Going to bombay was not such a big deal as such. But it was a very important trip for me. Both professionally & personally. It was my trip to "do" & "undo" a few things. Since the time my tickets were booked I knew this trip is gonna be the refresh button of my life. I was excited not for anything but for this chance to get my old old self back. I just wanted a lil break. Not the goa kind of break. But a break from a few things yet being around things and people who matter. And my work is one such aspect of my life. So a work cum pleasure trip is what I really needed.

Working makes me feel nice. And it makes feel important & wanted. And I love feeling like that. Then the whole feeling that there were friends in Bombay who were waiting for me, made me feel special.

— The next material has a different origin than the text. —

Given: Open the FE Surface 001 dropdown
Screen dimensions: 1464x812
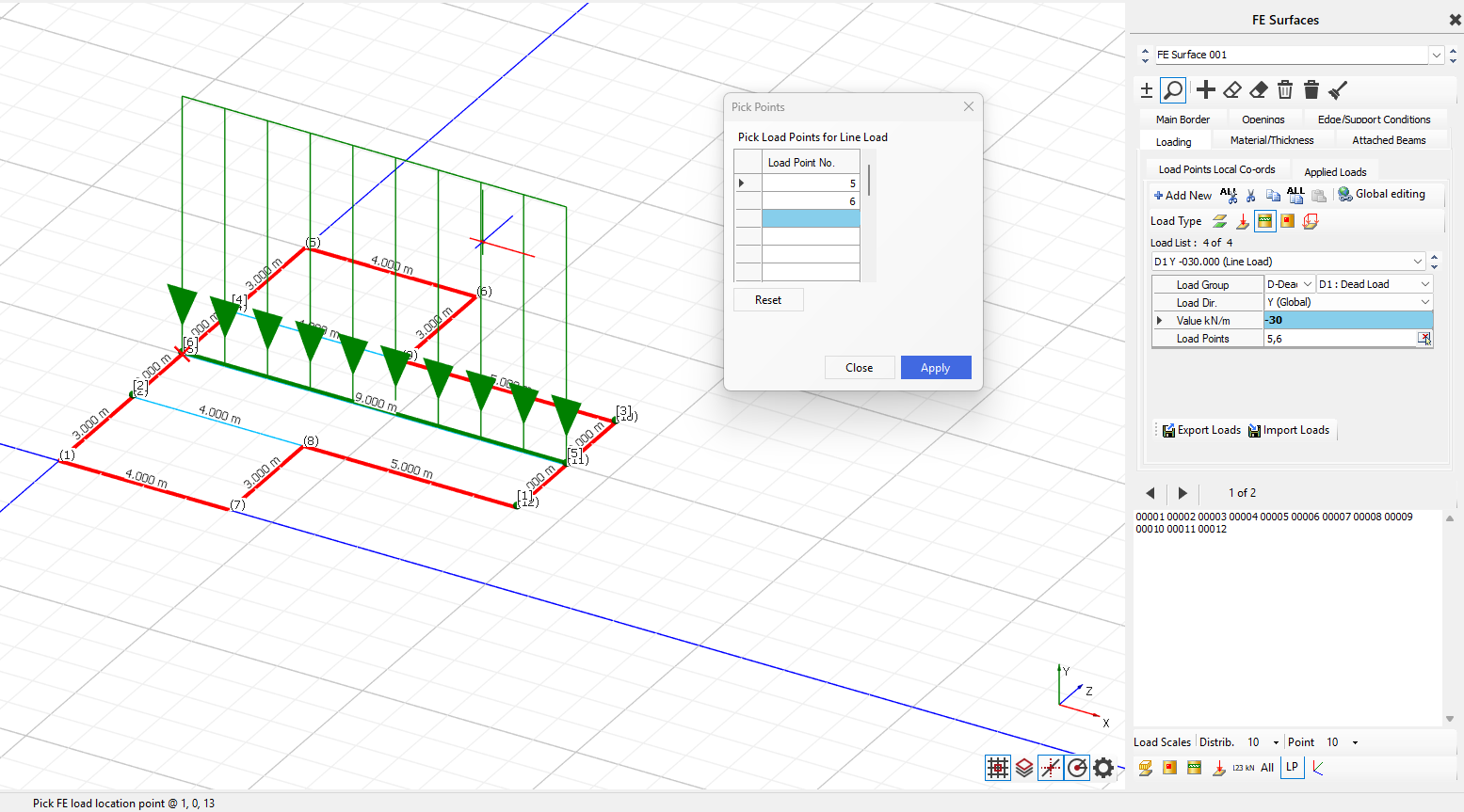Looking at the screenshot, I should pyautogui.click(x=1436, y=56).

Friends who met me in Delhi a month ago but couldn't stop saying awesome when I told them that I am coming. Then there were friends who had no obligations to meet me but still went out of their way to do so. Also, there were new friendships waiting to be formed.

And above all, you give me a beach and i am the most happiest person on this planet. I feel PEACE when i am at a beach. Looking at the waves gives me joy which is truly unmatched. And Bombay has beaches!!!

Towards the last day i had started missing home, i had started missing delhi. But inside i was feeling nice, there were friends who were waiting for me to come back. You see, as I said earlier i love being wanted!!! Desire happens to be the meaning of my name!!! ;)

Once once again my confidence in my intuition has strengthened. I had this feeling that I should go to Bombay. It will make me feel me feel happy, that's exactly what I am feeling!!! :)

And since the day I have been back from Bombay, people around me and I myself can feel this change in me. I have become happy, fresh, excited, hopeful, lively & what not. Did Bombay "do" something? Or did it "undo" something? Or probably both? Whatever the case is, I am happy and that's all that matters!!!